>> begin PROVIDED ENTRIES

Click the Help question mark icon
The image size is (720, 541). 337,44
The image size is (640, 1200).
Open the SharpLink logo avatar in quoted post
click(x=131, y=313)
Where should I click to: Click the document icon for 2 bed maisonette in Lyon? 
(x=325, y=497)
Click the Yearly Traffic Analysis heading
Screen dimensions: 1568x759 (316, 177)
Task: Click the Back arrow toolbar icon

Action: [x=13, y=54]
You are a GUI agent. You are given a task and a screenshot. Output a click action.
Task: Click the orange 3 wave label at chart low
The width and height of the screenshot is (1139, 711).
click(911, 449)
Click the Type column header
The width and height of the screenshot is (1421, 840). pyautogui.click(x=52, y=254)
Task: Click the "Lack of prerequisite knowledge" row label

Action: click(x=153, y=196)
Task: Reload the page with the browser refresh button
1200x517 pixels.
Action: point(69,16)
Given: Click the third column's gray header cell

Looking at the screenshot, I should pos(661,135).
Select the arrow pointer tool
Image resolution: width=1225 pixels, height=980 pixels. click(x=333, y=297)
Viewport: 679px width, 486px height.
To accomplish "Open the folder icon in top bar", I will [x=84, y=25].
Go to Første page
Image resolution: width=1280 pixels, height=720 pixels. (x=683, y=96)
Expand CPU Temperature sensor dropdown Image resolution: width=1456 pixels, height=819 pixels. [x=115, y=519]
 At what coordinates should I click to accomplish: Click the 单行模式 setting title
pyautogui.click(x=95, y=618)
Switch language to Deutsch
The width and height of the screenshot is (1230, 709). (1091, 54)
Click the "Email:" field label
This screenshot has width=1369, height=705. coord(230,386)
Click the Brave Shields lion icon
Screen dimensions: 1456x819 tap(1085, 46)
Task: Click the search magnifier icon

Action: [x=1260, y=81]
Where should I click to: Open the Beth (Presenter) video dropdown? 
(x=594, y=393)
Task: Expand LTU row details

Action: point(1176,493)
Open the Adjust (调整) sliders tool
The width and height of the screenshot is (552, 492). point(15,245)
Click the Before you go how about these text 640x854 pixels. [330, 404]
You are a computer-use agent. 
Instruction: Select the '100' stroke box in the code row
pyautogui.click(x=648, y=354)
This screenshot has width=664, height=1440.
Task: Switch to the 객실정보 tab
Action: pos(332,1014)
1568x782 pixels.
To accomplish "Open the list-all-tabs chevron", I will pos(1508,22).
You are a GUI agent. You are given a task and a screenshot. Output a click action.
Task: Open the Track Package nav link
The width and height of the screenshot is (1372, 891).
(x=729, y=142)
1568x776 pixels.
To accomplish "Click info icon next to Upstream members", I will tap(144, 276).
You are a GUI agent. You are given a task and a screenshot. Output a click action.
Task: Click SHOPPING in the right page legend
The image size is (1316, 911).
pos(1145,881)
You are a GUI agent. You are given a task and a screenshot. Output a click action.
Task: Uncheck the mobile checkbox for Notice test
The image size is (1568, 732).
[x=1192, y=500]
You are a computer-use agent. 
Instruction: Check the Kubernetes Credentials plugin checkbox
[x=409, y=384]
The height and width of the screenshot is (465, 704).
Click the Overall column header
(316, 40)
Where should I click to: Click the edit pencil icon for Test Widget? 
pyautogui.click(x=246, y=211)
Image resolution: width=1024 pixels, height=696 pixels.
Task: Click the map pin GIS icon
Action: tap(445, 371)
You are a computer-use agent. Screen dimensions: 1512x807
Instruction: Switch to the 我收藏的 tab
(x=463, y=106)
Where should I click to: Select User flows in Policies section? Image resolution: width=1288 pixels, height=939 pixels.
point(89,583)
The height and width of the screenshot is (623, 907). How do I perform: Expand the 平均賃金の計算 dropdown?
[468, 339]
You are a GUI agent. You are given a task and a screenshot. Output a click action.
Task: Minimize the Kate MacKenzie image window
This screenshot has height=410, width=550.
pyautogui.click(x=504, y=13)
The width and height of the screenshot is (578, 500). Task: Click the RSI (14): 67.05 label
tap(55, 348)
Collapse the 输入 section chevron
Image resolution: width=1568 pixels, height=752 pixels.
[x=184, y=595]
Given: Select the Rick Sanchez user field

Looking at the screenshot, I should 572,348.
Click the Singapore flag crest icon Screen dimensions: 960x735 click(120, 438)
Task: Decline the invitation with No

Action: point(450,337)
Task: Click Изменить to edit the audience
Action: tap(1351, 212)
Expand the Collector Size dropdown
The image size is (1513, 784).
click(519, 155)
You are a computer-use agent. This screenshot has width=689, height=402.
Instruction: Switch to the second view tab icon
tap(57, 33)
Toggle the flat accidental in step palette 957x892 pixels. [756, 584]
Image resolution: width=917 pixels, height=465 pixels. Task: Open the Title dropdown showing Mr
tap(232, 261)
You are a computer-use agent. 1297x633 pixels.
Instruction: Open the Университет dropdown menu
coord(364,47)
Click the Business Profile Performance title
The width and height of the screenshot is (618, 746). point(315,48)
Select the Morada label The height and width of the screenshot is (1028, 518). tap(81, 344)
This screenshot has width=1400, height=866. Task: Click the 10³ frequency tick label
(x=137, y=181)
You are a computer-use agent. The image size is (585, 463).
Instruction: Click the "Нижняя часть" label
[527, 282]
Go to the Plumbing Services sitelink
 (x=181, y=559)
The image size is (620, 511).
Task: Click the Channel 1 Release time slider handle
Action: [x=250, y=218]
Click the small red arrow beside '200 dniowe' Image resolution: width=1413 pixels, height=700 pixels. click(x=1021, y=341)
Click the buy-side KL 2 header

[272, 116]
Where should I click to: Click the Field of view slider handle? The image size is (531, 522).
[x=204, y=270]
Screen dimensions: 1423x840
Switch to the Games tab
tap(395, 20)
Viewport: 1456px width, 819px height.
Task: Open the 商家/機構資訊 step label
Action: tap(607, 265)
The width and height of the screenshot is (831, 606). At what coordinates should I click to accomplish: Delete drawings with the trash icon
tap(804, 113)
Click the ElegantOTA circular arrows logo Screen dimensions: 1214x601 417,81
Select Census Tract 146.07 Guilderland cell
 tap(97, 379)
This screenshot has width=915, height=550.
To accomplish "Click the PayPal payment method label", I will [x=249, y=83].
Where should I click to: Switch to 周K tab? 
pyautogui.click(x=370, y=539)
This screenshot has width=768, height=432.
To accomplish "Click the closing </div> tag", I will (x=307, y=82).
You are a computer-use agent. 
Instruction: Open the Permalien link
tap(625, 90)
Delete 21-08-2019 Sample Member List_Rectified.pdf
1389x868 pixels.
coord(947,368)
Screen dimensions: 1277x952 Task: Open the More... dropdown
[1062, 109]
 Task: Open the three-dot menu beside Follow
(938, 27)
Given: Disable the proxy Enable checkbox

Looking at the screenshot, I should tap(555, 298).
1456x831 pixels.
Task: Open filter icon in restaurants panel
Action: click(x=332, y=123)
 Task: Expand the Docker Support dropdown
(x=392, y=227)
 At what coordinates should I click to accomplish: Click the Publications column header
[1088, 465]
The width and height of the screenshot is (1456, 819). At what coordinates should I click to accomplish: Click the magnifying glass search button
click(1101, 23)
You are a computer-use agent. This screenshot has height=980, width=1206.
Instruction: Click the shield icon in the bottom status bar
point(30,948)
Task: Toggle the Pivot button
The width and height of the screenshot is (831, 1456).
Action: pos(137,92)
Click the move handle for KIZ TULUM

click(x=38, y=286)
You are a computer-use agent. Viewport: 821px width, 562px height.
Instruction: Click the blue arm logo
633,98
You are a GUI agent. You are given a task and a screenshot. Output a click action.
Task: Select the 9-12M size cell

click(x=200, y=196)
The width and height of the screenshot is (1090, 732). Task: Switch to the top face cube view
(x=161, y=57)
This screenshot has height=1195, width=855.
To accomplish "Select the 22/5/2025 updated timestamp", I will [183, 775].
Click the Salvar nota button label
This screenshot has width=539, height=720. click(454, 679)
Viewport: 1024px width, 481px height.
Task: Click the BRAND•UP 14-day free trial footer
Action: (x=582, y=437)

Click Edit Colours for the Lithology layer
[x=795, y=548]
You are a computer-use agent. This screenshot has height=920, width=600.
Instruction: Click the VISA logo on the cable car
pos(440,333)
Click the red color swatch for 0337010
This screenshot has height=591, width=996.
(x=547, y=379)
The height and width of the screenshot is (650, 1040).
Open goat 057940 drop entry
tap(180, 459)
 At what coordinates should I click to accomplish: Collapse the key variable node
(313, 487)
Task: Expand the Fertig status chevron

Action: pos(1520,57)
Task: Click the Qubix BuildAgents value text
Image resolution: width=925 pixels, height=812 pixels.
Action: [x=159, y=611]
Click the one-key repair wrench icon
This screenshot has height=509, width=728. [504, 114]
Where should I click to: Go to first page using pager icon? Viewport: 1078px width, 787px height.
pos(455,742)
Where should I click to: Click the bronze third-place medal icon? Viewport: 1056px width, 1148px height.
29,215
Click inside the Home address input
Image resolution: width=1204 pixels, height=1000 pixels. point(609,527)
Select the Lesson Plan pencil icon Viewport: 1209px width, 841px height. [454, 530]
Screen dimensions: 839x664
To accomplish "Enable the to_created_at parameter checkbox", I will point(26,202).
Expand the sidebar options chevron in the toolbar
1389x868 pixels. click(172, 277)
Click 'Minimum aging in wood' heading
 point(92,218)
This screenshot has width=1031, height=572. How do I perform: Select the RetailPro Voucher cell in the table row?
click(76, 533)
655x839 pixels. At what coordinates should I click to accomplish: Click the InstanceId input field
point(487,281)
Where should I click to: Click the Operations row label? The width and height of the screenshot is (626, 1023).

>> end PROVIDED ENTRIES

DO THIS.
Return everything from the line containing "Click the red color swatch for 0337010" down to the line containing "tap(180, 459)", repeated word for word, both lines included.

COMPLETED EXERCISE.
Click the red color swatch for 0337010
This screenshot has height=591, width=996.
(x=547, y=379)
The height and width of the screenshot is (650, 1040).
Open goat 057940 drop entry
tap(180, 459)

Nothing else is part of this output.